EXERCISE PROMPT – Please copy the leading lines of the entries below exactly, concluding with the line in which "The Overview (226, 2436)" occurs.

::::::

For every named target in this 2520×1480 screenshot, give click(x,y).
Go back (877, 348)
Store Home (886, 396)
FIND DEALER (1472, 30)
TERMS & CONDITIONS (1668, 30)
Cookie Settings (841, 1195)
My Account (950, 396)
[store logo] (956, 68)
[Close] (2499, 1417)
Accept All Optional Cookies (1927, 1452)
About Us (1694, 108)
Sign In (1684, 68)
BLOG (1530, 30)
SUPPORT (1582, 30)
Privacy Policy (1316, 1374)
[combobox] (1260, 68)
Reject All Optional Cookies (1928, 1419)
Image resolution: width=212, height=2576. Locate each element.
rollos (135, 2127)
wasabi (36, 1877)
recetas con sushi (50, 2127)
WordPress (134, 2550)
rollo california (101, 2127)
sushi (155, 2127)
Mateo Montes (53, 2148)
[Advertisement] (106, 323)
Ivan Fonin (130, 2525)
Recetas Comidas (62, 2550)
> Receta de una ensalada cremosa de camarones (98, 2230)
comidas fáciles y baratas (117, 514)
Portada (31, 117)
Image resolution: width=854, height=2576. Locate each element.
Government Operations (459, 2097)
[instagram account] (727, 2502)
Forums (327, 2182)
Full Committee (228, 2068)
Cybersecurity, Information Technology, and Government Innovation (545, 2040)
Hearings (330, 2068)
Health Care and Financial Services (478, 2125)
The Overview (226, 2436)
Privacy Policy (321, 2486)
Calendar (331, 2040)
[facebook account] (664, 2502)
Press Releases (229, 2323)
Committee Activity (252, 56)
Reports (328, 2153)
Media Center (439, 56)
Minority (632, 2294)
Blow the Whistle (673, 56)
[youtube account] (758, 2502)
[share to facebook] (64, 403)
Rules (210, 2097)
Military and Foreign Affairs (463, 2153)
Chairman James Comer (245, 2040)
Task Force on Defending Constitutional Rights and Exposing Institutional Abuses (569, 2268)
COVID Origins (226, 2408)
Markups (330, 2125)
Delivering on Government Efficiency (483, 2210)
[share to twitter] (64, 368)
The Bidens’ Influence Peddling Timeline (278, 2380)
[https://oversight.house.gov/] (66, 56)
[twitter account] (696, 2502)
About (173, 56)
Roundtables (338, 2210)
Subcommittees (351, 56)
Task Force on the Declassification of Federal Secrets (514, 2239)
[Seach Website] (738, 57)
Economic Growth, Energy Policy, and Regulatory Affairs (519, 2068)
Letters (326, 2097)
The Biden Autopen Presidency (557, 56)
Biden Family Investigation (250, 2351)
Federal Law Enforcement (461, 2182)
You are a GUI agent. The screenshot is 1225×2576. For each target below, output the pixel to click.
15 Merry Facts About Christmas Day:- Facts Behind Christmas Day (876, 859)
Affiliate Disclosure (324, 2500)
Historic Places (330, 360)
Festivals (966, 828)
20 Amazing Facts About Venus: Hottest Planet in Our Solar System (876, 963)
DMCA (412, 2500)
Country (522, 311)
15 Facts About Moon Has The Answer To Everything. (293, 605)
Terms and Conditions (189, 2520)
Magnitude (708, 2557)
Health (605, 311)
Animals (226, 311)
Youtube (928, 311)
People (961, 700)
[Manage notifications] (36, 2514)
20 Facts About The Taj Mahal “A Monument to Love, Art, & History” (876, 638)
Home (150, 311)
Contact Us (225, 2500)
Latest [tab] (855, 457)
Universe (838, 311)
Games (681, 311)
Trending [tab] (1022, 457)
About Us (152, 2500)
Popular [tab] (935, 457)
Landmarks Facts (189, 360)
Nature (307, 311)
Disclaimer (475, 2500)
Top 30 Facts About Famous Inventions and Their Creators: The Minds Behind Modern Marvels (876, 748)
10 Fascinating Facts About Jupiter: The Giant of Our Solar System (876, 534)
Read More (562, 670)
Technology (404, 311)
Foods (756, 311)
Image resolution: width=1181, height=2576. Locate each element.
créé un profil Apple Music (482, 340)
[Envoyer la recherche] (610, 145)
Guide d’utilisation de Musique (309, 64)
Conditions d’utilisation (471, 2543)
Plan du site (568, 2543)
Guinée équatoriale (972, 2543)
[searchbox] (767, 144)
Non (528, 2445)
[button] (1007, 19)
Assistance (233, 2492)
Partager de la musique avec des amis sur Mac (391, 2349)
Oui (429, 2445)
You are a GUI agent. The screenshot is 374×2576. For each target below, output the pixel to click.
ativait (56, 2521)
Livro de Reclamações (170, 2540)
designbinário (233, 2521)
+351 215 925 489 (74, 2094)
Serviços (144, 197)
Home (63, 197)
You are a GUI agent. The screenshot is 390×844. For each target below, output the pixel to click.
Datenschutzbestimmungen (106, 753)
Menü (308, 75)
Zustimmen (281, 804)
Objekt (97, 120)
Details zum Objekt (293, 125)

::::::

ANSWER TO THIS PROBLEM –
For every named target in this 2520×1480 screenshot, give click(x,y).
Go back (877, 348)
Store Home (886, 396)
FIND DEALER (1472, 30)
TERMS & CONDITIONS (1668, 30)
Cookie Settings (841, 1195)
My Account (950, 396)
[store logo] (956, 68)
[Close] (2499, 1417)
Accept All Optional Cookies (1927, 1452)
About Us (1694, 108)
Sign In (1684, 68)
BLOG (1530, 30)
SUPPORT (1582, 30)
Privacy Policy (1316, 1374)
[combobox] (1260, 68)
Reject All Optional Cookies (1928, 1419)
Image resolution: width=212, height=2576. Locate each element.
rollos (135, 2127)
wasabi (36, 1877)
recetas con sushi (50, 2127)
WordPress (134, 2550)
rollo california (101, 2127)
sushi (155, 2127)
Mateo Montes (53, 2148)
[Advertisement] (106, 323)
Ivan Fonin (130, 2525)
Recetas Comidas (62, 2550)
> Receta de una ensalada cremosa de camarones (98, 2230)
comidas fáciles y baratas (117, 514)
Portada (31, 117)
Image resolution: width=854, height=2576. Locate each element.
Government Operations (459, 2097)
[instagram account] (727, 2502)
Forums (327, 2182)
Full Committee (228, 2068)
Cybersecurity, Information Technology, and Government Innovation (545, 2040)
Hearings (330, 2068)
Health Care and Financial Services (478, 2125)
The Overview (226, 2436)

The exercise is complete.